1.6 Registration Procedures. If and whenever the Company is required by the provisions of Section 1.5 to effect the registration of any Registrable Securities under the 1933 Act, the Company will, as expeditiously as possible:
(i) subject to the timelines provided in this Agreement, prepare and file with the Commission a registration statement required by Section 1.5, with respect to such securities and use its best efforts to cause such registration statement to become and remain effective for the period of the distribution contemplated thereby (determined as herein provided), promptly provide to the holders of the Registrable Securities copies of all filings and Commission letters of comment and notify Subscribers (by telecopier and by e-mail addresses provided by Subscribers) and __________ (by telecopier and by email to ___________) on or before the first business day thereafter that the Company receives notice that (i) the Commission has no comments or no further comments on the Registration Statement, and (ii) the registration statement has been declared;
(ii) prepare and file with the Commission such amendments and supplements to such registration statement and the prospectus used in connection therewith as may be necessary to keep such registration statement effective until such registration statement has been effective for a period of two (2) years, and comply with the provisions of the 1933 Act with respect to the disposition of all of the Registrable Securities covered by such registration statement in accordance with the Sellers’ intended method of disposition set forth in such registration statement for such period;
(iii) use its commercially reasonable best efforts to register or qualify the Registrable Securities covered by such registration statement under the securities or “blue sky” laws of New York and such jurisdictions as the Sellers shall request in writing, provided, however, that the Company shall not for any such purpose be required to qualify generally to transact business as a foreign corporation in any jurisdiction where it is not so qualified or to consent to general service of process in any such jurisdiction;
(iv) if applicable, list the Registrable Securities covered by such registration statement with any securities exchange on which the Common Stock of the Company is then listed;
(v) notify the Subscribers within two hours of the Company’s becoming aware that a prospectus relating thereto is required to be delivered under the 1933 Act, of the happening of any event of which the Company has knowledge as a result of which the prospectus contained in such registration statement, as then in effect, includes an untrue statement of a material fact or omits to state a material fact required to be stated therein or necessary to make the statements therein not misleading in light of the circumstances then existing or which becomes subject to a Commission, state or other governmental order suspending the effectiveness of the registration statement covering any of the Registrable Securities;
(vi) provided same would not be in violation of the provision of Regulation FD under the 1934 Act, make available for inspection by the Sellers, and any attorney, accountant or other agent retained by the Company or underwriter, all publicly available, non-confidential financial and other records, pertinent corporate documents and properties of the Company, and cause the Company's officers, directors and employees to supply all publicly available, non-confidential information reasonably requested by the seller, attorney, accountant or agent in connection with such registration statement; and
(viii) provide to the Sellers copies of the Registration Statement and amendments thereto prior to the filing thereof with the Commission.

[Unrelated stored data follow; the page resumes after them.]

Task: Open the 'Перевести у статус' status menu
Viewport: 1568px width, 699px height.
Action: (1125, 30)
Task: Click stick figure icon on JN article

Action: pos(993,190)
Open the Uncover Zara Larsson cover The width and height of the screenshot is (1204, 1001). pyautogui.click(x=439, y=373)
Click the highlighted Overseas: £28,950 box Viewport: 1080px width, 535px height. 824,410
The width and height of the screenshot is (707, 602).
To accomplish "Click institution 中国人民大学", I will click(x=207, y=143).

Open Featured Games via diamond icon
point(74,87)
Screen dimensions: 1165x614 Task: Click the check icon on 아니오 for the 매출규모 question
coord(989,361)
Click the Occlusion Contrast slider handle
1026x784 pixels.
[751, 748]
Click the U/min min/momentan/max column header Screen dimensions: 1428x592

1.7 144 Default. In the event commencing six months after the Closing Date and ending twenty-four months thereafter, the Buyer is not permitted to resell any of the Conversion Shares without any restrictive legend or if such sales are permitted but subject to volume limitations or further restrictions on resale as a result of the unavailability to Buyer of Rule 144(b)(1)(i) under the 1933 Act or any successor rule (a “144 Default”), for any reason except for Buyer’s status as an Affiliate or “control person” of the Company, or as a result of a change in current applicable securities laws, then the Company shall pay such Buyer as liquidated damages and not as a penalty an amount equal to 10 percent (10%) for each thirty (30) days (or such lesser pro-rata amount for any period less than thirty days) thereafter of the purchase price of the Conversion Shares subject to such 144 Default during the pendency of the 144 Default. Liquidated Damages shall not be payable pursuant to this Section 11.2 in connection with Shares for such times as such Shares may be sold by the holder thereof without volume or other restrictions pursuant to Section 144(b)(1)(i) of the 1933 Act or pursuant to an effective registration statement.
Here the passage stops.